--- START ---

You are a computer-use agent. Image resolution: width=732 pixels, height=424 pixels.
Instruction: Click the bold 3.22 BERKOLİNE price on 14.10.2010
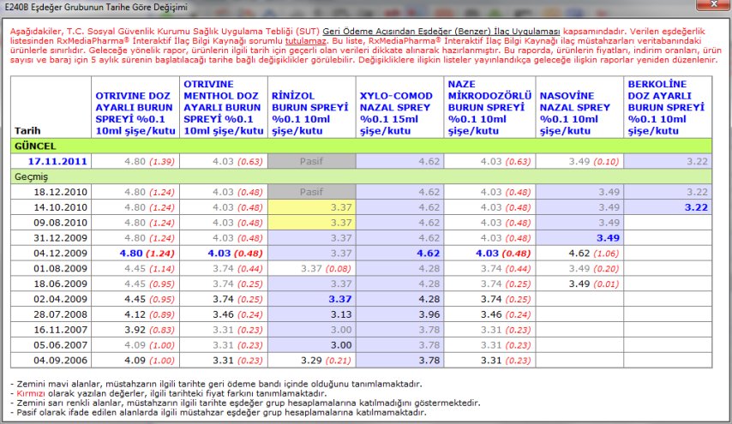[x=695, y=206]
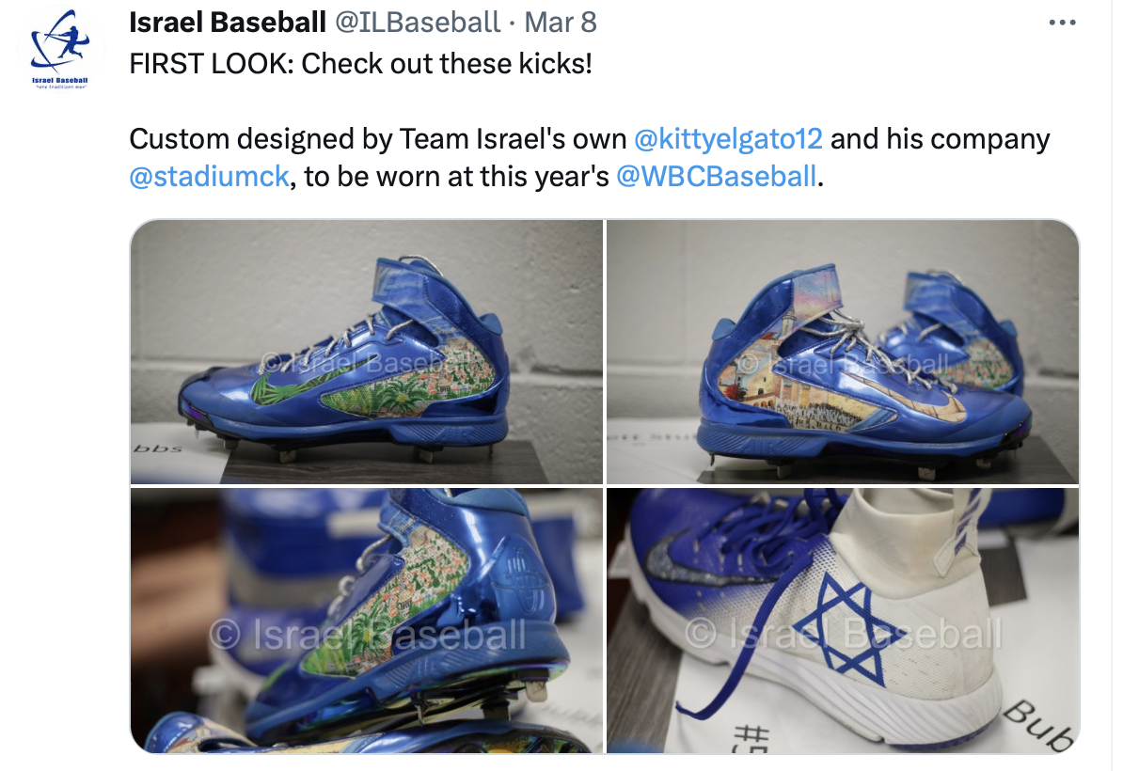View the Star of David sneaker photo
1123x771 pixels.
click(x=843, y=620)
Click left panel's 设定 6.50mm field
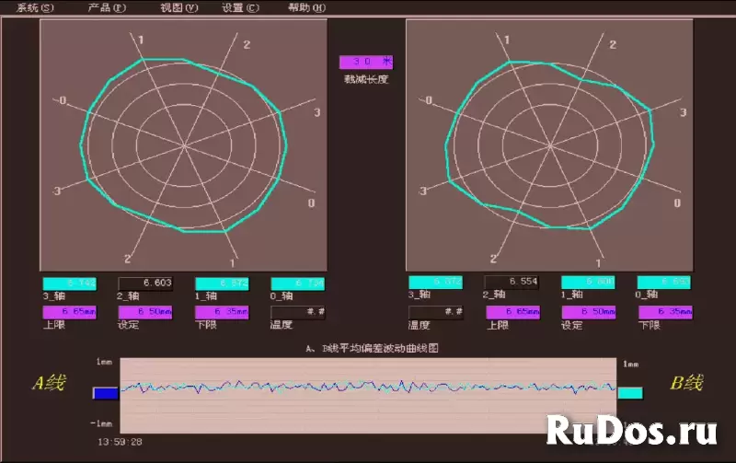Image resolution: width=736 pixels, height=463 pixels. 145,312
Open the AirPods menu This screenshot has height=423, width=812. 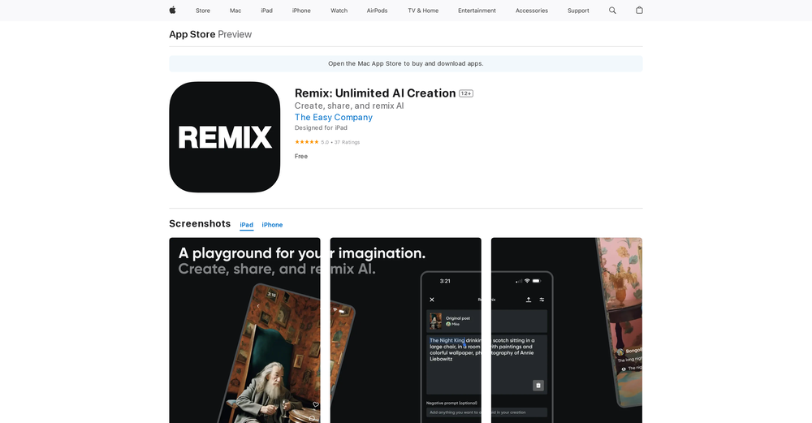(x=377, y=11)

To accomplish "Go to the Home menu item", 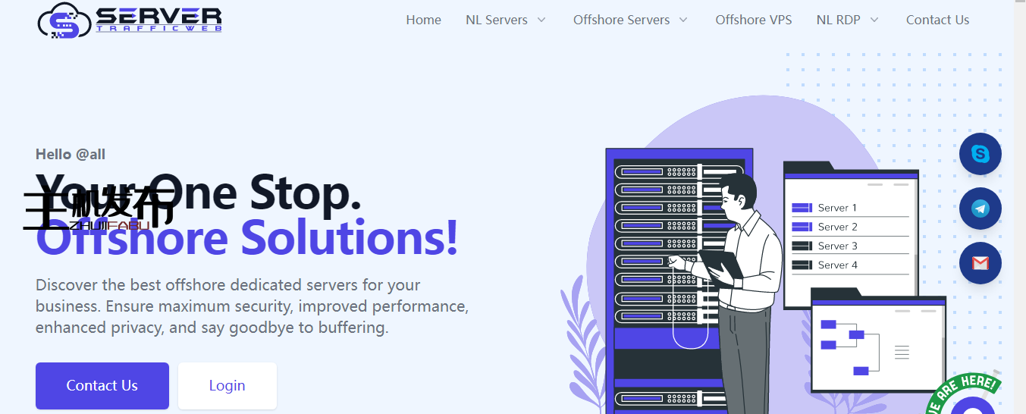I will pos(423,20).
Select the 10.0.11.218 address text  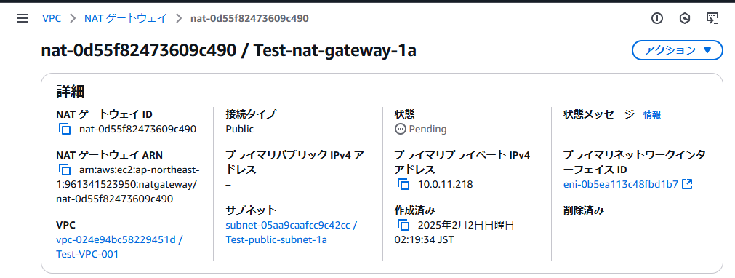tap(446, 185)
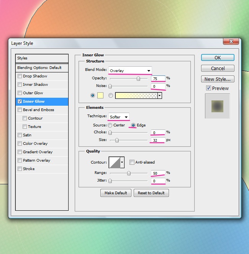The image size is (249, 254).
Task: Open the gradient picker dropdown arrow
Action: 160,96
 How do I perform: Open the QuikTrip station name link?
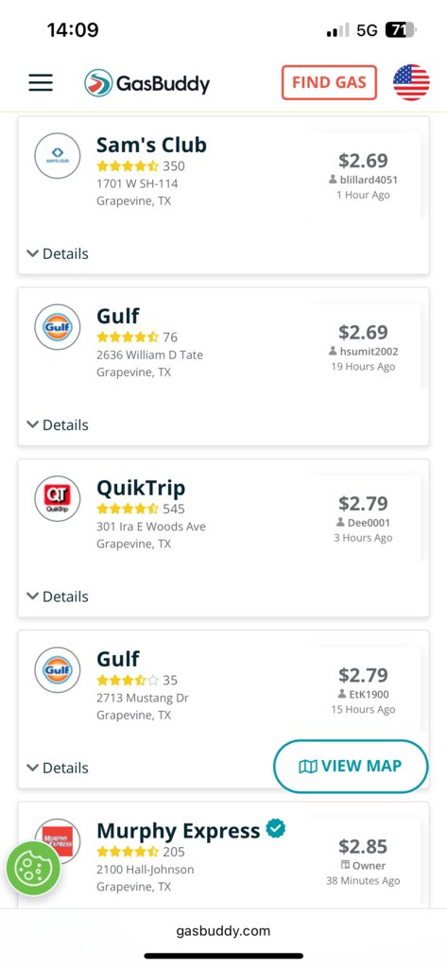coord(141,489)
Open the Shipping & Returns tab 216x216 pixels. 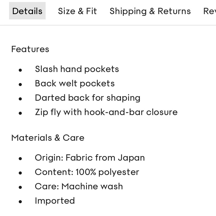point(150,11)
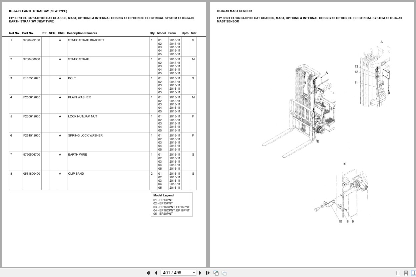Screen dimensions: 416x277
Task: Click the BOLT part number F103512025
Action: click(32, 78)
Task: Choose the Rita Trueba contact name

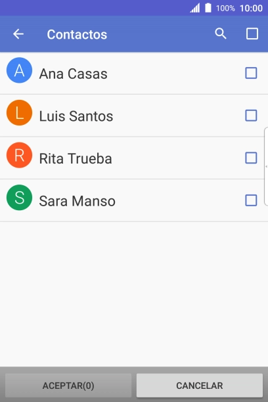Action: pyautogui.click(x=76, y=159)
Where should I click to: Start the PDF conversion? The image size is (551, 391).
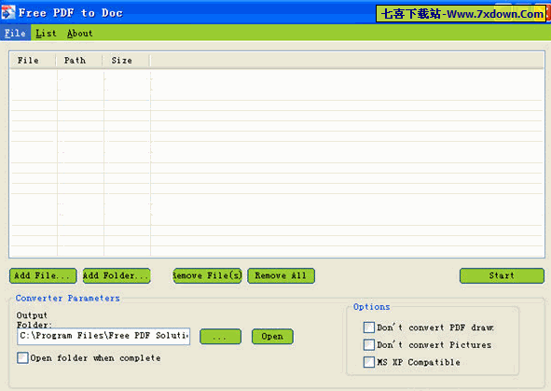coord(502,275)
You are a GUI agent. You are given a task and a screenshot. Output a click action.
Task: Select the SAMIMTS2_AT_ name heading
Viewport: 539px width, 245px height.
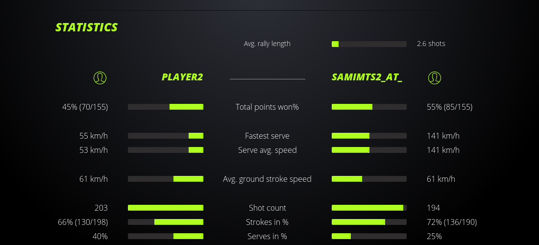pos(367,77)
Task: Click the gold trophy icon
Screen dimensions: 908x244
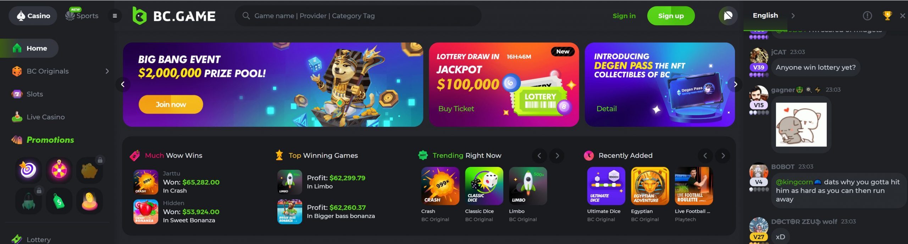Action: (887, 16)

--- END ---

§ **Brief**
Each line that contains "agent" is to be copied from the listing above.

§ **Answer to this exercise**
You are a computer-use agent. Image resolution: width=732 pixels, height=424 pixels.
You are a GUI agent. You are given a task and a screenshot. Output a click action.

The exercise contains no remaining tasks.